──────── Reading text ────────

EGFR-TKIs are associated with a relatively low toxicity when compared with platinum-based chemotherapies. It was believed for many years that these therapies can be given to patients based on their clinical characteristics regardless of mutation status. The Iressa Pan-Asia Study trial showed that EGFR mutation-negative patients treated with first-line gefitinib had shorter progression-free survival than those who received carboplatin-paclitaxel.9 This trial suggested that it is harmful to treat patients who do not harbor EGFR mutations with first-line EGFR TKIs and that tumor genotype should determine the most appropriate first-line treatment.

──────── Excerpted data ────────

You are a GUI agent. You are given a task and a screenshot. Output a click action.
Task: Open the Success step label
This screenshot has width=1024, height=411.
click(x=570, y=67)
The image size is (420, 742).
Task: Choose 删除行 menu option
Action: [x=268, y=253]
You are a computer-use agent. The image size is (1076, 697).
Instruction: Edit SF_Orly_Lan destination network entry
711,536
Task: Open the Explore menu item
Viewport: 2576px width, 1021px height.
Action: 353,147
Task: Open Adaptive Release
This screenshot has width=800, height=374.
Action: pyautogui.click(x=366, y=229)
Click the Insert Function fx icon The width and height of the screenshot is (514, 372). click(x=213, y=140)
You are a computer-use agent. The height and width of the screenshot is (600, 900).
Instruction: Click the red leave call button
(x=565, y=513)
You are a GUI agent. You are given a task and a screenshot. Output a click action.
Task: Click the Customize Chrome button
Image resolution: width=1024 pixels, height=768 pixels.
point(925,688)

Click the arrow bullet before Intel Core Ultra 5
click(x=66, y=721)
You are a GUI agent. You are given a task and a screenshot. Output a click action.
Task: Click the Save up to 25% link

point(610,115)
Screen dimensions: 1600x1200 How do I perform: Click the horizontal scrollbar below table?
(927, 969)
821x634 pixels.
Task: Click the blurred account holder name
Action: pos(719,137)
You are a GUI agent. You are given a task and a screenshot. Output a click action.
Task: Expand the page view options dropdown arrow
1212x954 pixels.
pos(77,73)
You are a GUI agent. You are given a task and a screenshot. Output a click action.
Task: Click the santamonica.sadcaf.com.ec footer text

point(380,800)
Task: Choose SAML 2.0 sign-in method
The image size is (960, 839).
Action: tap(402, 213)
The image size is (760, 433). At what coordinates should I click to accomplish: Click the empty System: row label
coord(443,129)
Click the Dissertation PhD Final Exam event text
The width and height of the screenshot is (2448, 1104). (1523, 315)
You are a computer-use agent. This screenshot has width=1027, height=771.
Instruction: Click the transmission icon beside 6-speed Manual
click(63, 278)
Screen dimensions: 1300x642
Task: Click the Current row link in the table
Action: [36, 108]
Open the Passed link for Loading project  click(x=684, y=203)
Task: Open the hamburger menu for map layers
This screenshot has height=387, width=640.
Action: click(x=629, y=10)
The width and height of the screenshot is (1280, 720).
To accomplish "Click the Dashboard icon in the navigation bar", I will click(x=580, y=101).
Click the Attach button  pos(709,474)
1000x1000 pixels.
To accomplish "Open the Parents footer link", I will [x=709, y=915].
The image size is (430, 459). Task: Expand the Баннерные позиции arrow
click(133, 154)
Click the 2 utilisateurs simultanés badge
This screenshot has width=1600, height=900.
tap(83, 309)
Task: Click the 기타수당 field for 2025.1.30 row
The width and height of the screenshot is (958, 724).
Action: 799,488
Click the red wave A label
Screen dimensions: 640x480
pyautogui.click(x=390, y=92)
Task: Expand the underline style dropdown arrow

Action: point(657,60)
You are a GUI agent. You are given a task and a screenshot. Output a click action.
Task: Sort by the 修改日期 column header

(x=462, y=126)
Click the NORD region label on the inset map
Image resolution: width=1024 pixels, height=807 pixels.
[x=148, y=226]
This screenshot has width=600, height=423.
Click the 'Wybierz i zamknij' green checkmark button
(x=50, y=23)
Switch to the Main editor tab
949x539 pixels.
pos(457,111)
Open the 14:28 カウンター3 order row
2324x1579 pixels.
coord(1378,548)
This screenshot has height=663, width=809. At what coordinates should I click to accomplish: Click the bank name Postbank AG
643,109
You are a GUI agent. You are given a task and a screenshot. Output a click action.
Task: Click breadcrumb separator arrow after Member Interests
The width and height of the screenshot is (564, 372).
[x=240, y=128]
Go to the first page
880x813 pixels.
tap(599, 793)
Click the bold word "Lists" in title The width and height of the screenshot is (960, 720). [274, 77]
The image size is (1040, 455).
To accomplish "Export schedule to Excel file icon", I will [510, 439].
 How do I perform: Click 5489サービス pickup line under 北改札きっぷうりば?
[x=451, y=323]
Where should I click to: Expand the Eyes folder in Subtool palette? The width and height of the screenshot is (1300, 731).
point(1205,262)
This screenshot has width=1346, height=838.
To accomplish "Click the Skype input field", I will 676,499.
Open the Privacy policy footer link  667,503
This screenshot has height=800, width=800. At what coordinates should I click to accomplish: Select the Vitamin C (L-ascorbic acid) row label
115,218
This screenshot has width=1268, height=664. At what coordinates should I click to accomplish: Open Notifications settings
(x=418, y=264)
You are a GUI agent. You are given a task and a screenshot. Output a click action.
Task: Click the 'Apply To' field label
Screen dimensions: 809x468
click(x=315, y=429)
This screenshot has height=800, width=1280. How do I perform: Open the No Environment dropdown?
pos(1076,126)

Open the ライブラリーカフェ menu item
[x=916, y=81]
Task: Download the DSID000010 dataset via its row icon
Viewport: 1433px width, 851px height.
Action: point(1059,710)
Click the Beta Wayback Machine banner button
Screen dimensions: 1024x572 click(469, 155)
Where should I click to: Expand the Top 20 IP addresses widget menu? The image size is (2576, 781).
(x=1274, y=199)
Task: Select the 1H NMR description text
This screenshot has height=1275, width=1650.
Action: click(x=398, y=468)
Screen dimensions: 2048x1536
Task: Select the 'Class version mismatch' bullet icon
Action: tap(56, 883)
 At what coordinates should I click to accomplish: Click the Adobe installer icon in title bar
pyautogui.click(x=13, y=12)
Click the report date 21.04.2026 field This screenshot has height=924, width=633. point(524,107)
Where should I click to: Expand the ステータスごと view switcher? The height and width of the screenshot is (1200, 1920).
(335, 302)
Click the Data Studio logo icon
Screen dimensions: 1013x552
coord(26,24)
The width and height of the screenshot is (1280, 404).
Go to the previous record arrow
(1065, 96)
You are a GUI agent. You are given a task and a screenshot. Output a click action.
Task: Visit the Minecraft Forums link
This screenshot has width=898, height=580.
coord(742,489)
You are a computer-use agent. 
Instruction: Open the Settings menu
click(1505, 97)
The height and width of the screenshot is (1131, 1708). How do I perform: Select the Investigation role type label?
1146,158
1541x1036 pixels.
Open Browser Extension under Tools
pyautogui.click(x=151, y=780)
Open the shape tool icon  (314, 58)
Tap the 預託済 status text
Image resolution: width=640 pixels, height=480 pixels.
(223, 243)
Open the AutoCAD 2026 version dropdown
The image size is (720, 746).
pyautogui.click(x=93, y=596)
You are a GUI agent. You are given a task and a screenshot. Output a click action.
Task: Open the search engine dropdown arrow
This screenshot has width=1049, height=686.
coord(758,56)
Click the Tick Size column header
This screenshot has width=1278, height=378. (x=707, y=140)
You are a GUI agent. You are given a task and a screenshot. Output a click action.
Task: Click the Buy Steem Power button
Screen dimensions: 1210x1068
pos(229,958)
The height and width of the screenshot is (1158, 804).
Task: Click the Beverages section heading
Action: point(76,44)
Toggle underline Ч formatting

────────

Reproduce the passage on EGFR-TKI therapy word for word, everything from "EGFR-TKIs are associated" down to "appropriate first-line treatment.". The material has no connection to the passage on EGFR-TKI therapy.

EGFR-TKIs are associated with a relatively low toxicity when compared with platinum-based chemotherapies. It was believed for many years that these therapies can be given to patients based on their clinical characteristics regardless of mutation status. The Iressa Pan-Asia Study trial showed that EGFR mutation-negative patients treated with first-line gefitinib had shorter progression-free survival than those who received carboplatin-paclitaxel.9 This trial suggested that it is harmful to treat patients who do not harbor EGFR mutations with first-line EGFR TKIs and that tumor genotype should determine the most appropriate first-line treatment.